Extract —

----------

We used a stepwise approach as suggested by Madon et al. (1997) and applied in other studies (e.g., Gentrup et al. 2020; Hinnant et al. 2009):

In a first step, we regressed teacher judgement on students’ results in a mathematical achievement test (correcting standard errors by clustering students by teacher). In addition, results from tests on cognitive abilities were used as a covariate to reduce the risk of measurement error as well as omitted-variable bias. The concern is that a single mathematical achievement test score may not fully capture a child’s “true” ability, either because it is a noisy measure (with random error) or because it is only a partial measure of overall mathematical ability. In this situation, a component of what ends up in residual error term—what we take to represent “bias”—may in fact reflect the teacher’s superior knowledge of the child’s genuine capacities. To take this into account, we have included a further performance measure. Both test scores—for math and cognitive abilities—should cover to a larger degree students’ “true” performance, and variations in teacher ratings beyond these comprehensive indicators of student performance should then map bias. The residuals of these regressions were then standardised to zero-mean unit-variance z‑scores and compared across parental education groups in order to identify biased teacher judgements and their SES gradient: a positive residual score represents teacher overestimation and a negative residual score represents teacher underestimation; the prediction of student achievement is more accurate the closer a residual score is to zero (Madon et al. 1997).

----------

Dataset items
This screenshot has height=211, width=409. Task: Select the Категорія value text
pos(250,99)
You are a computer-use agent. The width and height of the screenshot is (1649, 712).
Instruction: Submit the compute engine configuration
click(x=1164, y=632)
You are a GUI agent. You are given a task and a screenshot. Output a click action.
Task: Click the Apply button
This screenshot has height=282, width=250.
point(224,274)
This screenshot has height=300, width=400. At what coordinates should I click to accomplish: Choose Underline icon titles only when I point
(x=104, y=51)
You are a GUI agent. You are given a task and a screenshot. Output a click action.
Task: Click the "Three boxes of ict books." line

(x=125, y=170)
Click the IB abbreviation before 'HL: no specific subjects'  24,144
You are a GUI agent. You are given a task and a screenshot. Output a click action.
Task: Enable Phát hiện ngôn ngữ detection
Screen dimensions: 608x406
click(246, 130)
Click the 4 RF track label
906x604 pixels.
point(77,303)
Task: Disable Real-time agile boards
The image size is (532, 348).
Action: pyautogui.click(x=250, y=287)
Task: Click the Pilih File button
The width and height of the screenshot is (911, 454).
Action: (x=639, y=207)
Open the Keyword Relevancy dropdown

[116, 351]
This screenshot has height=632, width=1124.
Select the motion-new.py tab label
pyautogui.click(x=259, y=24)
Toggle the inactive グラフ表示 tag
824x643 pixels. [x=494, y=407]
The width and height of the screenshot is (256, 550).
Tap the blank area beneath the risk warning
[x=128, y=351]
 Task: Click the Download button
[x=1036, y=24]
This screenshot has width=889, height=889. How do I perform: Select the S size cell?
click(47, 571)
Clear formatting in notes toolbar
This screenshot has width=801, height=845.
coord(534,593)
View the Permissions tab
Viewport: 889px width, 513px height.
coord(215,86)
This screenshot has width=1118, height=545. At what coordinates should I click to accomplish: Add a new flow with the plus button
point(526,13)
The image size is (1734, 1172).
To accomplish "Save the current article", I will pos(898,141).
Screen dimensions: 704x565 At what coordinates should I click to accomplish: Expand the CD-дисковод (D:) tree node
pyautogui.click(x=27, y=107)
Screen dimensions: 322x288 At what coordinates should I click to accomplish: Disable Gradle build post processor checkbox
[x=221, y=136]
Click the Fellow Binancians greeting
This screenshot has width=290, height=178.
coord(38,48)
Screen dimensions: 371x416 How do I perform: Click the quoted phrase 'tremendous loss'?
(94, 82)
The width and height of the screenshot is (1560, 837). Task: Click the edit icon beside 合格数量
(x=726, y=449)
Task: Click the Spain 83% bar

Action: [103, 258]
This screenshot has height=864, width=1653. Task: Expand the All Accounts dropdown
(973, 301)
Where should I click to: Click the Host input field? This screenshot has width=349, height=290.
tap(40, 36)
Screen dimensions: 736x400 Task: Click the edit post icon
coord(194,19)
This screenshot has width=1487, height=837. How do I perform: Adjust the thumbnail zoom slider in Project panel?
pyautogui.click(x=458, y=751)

----------

Work instructions —
**A)** According to the methods passage, why were results from cognitive ability tests added as a covariate? Answer in one to three sentences.
**B)** Answer from the methods passage:
(i) How were standard errors corrected in the first regression step?
(ii) What does a negative residual score represent?
(iii) Across which groups were the standardized residuals compared?
Rely only on the methods passage when working.

Answers for this exercise —
**A)** A single mathematical achievement test score may not fully capture a child's true ability, either because it is a noisy measure or because it is only a partial measure. Part of the residual treated as bias might therefore reflect the teacher's superior knowledge of the child's genuine capacities. With both math and cognitive scores covering true performance more fully, variation in teacher ratings beyond them should then map bias.

**B)**
(i) By clustering students by teacher.
(ii) Teacher underestimation.
(iii) Parental education groups.